Maker Kwame Stone, Guide with Easy Track Ghana

What is your name?Stone Kwame
Where do you live?I live in Achimota, on the northern edge of Accra.
What languages do you speak?English, Twi, Ewe
What do you do?I am a Maker. I make drums and carve other objects of African craft. I can dance and drum well and enjoy showing poeple the craft of drum making.
Do you have any experience working with foreigners?I have traveled along the entire coastal area of Ghana with tourists.
Why do you enjoy being a guide?I love my country and enjoy showing people the blessings of Ghana. My favorite places are very scenic and spiritual spaces that I would love to share with you.
How would you describe yourself?I am a very relaxed and cool guy.
Do you like to be around people?Any person showing respect is welcome to travel with me.
How would you describe your relation between the community where you live and yourself?I am well known as a calm guy in the area. I am respected as a person who is always seeking to become a better person.
Can you properly operate a digital camera?No problems! I have taken a few of the photos that are in the Easy Track Photo Journey of Ghana

Maker Stone, Craftsman and Guide with Easy Track Ghana.
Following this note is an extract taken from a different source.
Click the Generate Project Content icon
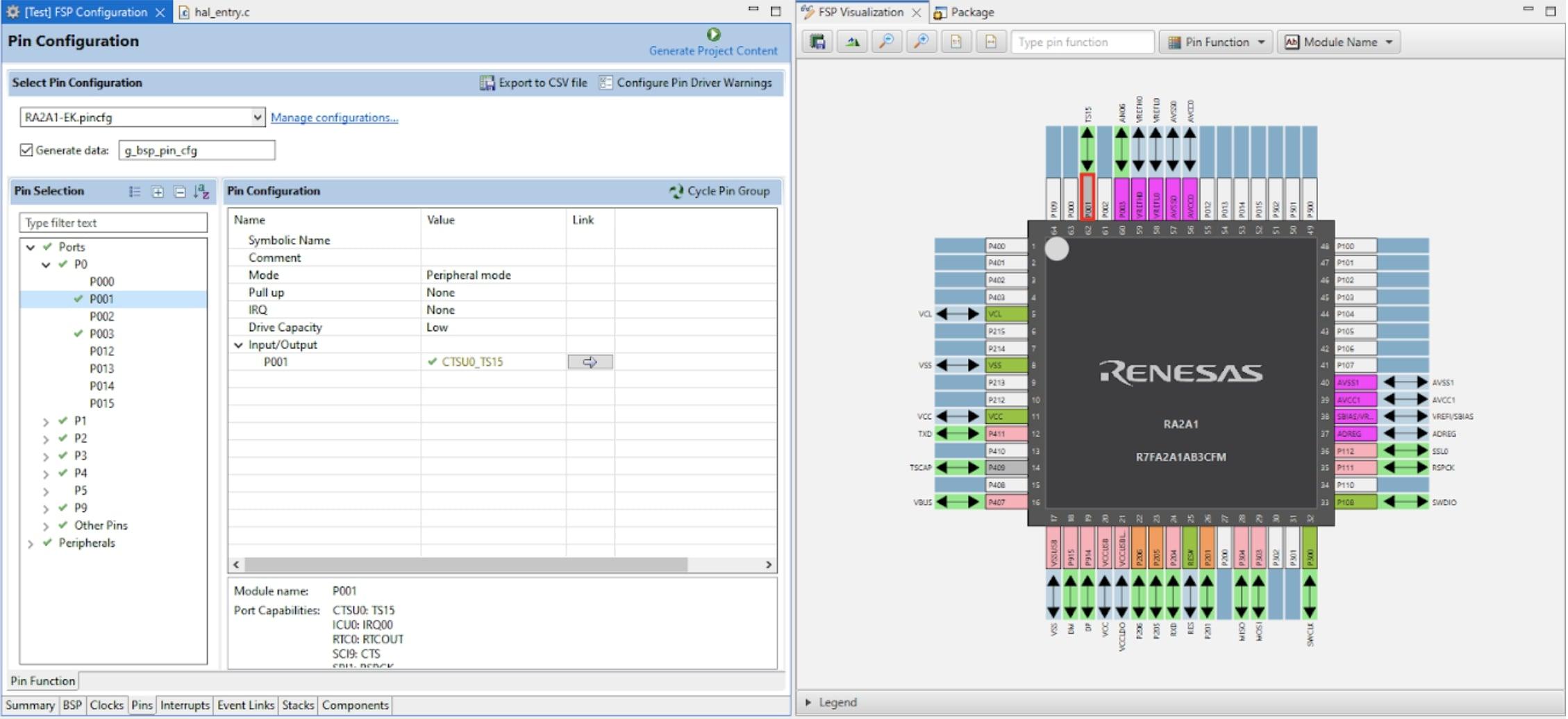This screenshot has width=1568, height=719. point(713,34)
I am a gifted craftsman who excels in creating African designs and artifacts that will keep men in constant touch with the African culture. These are some of the designs that I produce very well:

Wall Masks
These are woods carved into different sizes and shapes that depict most of our African cultural dressings, our facial expressions in moments of Joy, Fear, and Surprises. Our cultural hair do's and how African women can decorate their faces. These wall masks also present pictures of our domestic animals and beasts that we have in African forest such as Lion, Elephant, Giraffe, etc. They are decorated that they can keep you in constant touch with the real African lifestyle that will make your hall, shop, bedroom, etc. a place of African beauty. (Note: You will not see any Lions or Giraffes in Ghana, and Elephants are only found in the far north)

Walking Sticks
As long as royalty and dignity in Africa is concerned, your walking stick defines your worth. Our kings use walking sticks that depict royalty. These sticks bear signs that communicate to the African the status and role of king or person in society. I produce walking sticks that bear pictures or designs of important figures in African society, or an animal that defines greatness, peace, love, etc. These walking sticks are in different categories and sizes. When you get to my studio, you will definitely want to leave with a walking stick.

Adinkra Symbols
Symbols as we know them are one way that we communicate. In our words, they convey meanings to their beholders. The Adinkra symbols are designed to depict Ghanaian cultural meanings of certain societies. They teach you what to do when you see them. I produce key holders (some used by hotels that I have visited while on tour), earrings, and even necklaces that will keep you in perpetual memory of Ghanaian symbols.

Resting Chairs
With the resting chairs designs, words cannot express their beauty until you find yourself resting in one. They are wooden chairs for your body relaxation with beautiful designs that bring you comfort when resting on them.

Drums and Xylophones
These instruments are in different categories. The drums are in different sizes and types. They are purposely designed to meet the African thirst. The xylophone is designed to take the place of the piano in the African context.

Beads and Necklaces
Last but not least are beads and necklaces. They are designed in different sizes and colours to meet your most desired dress. They are made of many materials, including wood, stones, glass beads, clay formed into beads, various metals, shells, cloth and leather. Experience real African designs that will satisfy your desire to know much about African artwork, artifacts and all African design.

I am passionate and concerned about our youth that are walking about in our society. As evidence of this concern, I offer voluntary training to those willing to learn a trade, to allow them to make a living and uphold African culture.